GIVEN DATA Start Marker

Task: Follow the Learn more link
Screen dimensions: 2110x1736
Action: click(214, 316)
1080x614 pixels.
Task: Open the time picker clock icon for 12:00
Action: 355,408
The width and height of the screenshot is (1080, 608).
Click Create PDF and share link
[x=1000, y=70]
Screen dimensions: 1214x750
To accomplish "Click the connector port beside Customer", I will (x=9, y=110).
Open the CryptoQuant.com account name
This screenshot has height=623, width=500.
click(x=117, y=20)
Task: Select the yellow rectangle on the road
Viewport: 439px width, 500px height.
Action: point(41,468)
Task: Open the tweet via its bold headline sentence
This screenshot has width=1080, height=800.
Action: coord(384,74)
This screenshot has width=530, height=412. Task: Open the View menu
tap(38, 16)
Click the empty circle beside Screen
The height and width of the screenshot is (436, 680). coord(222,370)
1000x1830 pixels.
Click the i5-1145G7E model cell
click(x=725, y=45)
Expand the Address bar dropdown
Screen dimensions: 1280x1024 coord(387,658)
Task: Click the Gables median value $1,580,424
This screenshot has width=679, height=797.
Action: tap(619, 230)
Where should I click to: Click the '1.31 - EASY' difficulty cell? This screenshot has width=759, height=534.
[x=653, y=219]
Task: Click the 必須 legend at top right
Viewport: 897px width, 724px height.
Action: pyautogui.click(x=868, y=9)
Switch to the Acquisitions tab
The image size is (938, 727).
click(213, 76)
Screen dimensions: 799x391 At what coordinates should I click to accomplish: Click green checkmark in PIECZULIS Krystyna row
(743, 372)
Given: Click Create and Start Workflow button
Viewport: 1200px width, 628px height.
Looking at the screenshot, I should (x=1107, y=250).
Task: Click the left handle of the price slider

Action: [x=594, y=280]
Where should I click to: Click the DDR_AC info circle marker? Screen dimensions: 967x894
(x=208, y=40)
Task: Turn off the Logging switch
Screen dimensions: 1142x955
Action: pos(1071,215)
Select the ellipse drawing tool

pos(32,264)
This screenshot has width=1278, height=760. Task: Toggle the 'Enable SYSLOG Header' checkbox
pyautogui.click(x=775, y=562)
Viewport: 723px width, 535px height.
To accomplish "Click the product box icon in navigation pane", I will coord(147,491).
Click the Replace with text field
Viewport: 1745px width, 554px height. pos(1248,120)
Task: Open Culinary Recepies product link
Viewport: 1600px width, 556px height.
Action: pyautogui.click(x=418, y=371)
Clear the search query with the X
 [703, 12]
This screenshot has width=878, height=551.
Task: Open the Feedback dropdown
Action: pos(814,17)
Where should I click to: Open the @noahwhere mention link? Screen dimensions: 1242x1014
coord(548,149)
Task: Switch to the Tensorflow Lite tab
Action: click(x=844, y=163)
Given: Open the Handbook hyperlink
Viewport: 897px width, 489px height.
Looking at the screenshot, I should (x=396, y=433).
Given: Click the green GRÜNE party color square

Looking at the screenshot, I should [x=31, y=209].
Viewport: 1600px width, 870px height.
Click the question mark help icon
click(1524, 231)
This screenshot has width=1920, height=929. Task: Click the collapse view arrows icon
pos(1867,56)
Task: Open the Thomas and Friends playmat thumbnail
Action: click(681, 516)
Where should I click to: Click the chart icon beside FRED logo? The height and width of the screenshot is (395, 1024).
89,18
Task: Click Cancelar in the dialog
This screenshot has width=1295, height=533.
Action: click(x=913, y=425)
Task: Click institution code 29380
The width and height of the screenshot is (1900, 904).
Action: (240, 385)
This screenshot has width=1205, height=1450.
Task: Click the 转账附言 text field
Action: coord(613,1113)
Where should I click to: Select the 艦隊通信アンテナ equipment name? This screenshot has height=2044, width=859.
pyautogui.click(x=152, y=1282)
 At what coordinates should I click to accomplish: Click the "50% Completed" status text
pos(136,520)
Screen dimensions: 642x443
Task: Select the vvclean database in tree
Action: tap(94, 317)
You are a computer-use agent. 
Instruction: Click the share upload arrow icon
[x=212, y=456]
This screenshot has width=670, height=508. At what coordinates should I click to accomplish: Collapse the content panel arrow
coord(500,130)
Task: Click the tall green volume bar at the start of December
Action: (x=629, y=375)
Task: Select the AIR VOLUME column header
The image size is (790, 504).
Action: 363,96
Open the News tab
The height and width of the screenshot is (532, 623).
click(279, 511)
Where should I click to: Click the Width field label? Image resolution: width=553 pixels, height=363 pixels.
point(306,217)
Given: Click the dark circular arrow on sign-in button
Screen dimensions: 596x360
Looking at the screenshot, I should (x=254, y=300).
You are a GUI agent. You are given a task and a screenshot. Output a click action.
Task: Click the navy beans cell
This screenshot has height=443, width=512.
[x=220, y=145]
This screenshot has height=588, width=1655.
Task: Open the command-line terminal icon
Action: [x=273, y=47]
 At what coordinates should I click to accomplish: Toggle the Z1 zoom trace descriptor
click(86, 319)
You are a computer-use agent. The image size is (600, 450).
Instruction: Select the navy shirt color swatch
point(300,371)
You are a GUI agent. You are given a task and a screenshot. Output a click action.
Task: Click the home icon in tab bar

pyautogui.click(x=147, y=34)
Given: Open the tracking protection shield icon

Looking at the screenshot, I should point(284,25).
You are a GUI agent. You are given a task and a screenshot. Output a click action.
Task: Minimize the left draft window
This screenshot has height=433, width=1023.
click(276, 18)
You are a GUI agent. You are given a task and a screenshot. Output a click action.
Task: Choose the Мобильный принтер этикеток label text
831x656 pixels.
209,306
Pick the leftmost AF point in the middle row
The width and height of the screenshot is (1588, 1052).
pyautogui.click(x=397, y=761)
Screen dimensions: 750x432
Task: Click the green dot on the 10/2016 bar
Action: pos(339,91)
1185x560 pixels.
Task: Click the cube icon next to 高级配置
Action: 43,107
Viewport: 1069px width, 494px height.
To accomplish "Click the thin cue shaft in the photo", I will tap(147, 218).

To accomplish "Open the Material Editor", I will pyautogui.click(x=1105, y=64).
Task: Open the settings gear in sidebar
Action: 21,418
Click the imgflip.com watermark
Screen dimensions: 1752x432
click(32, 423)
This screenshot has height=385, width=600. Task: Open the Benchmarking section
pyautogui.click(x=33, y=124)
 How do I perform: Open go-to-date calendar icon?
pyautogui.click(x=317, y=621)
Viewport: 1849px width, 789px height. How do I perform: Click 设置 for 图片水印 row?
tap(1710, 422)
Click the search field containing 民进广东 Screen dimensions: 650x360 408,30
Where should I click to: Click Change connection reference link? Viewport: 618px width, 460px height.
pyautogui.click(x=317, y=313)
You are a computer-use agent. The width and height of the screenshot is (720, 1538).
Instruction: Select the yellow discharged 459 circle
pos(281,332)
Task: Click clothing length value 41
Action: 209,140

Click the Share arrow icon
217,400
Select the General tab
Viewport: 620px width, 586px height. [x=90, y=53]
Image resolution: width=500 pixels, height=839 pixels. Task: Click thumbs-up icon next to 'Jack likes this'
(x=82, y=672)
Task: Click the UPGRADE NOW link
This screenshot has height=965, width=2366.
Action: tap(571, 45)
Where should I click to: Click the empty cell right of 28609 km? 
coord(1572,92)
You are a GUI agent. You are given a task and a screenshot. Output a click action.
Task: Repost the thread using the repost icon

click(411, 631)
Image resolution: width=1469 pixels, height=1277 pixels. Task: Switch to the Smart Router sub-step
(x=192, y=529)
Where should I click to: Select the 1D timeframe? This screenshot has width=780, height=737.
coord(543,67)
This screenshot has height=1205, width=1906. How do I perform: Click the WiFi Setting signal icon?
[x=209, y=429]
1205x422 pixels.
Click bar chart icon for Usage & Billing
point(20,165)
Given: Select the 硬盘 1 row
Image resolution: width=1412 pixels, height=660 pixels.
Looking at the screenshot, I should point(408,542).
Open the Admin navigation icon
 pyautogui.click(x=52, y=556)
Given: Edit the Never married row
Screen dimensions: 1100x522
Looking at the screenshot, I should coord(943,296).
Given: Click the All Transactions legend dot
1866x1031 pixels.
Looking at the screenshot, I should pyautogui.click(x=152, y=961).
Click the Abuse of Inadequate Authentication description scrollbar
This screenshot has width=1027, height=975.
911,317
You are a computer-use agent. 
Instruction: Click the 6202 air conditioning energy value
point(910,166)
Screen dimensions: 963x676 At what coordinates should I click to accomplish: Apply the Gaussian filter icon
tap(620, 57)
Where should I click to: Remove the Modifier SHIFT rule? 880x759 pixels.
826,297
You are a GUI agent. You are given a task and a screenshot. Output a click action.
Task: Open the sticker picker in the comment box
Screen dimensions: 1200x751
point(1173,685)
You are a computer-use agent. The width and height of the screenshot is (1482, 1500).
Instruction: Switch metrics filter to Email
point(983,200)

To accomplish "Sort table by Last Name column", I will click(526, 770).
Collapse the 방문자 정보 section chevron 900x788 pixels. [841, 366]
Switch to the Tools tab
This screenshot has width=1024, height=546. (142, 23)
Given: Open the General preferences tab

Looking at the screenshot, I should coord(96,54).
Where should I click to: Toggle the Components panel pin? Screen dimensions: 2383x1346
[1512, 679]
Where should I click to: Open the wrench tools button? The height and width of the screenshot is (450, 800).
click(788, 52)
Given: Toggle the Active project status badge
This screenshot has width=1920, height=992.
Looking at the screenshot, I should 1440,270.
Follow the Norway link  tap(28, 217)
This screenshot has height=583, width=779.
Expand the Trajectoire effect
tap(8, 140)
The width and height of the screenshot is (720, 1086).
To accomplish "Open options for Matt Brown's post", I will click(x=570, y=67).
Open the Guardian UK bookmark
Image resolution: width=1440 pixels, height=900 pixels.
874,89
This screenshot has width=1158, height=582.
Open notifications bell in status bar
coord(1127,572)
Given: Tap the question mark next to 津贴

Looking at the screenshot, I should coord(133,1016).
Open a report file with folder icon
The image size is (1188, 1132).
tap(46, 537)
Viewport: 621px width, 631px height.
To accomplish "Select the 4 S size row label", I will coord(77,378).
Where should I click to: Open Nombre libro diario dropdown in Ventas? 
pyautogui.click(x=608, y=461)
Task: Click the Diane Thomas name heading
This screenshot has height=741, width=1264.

GIVEN DATA End Marker

* _EXERCISE OBJECTIVE_:
Give back exactly the lines above starting at the line where "The width and height of the screenshot is (1080, 608)." appears and ending at the line where "Task: Click the 必須 legend at top right" appears, both included, with no other lines.

* _RESULT BELOW_:
The width and height of the screenshot is (1080, 608).
Click Create PDF and share link
[x=1000, y=70]
Screen dimensions: 1214x750
To accomplish "Click the connector port beside Customer", I will (x=9, y=110).
Open the CryptoQuant.com account name
This screenshot has height=623, width=500.
click(x=117, y=20)
Task: Select the yellow rectangle on the road
Viewport: 439px width, 500px height.
Action: point(41,468)
Task: Open the tweet via its bold headline sentence
This screenshot has width=1080, height=800.
Action: coord(384,74)
This screenshot has width=530, height=412. Task: Open the View menu
tap(38, 16)
Click the empty circle beside Screen
The height and width of the screenshot is (436, 680). coord(222,370)
1000x1830 pixels.
Click the i5-1145G7E model cell
click(x=725, y=45)
Expand the Address bar dropdown
Screen dimensions: 1280x1024 coord(387,658)
Task: Click the Gables median value $1,580,424
This screenshot has width=679, height=797.
Action: tap(619, 230)
Where should I click to: Click the '1.31 - EASY' difficulty cell? This screenshot has width=759, height=534.
[x=653, y=219]
Task: Click the 必須 legend at top right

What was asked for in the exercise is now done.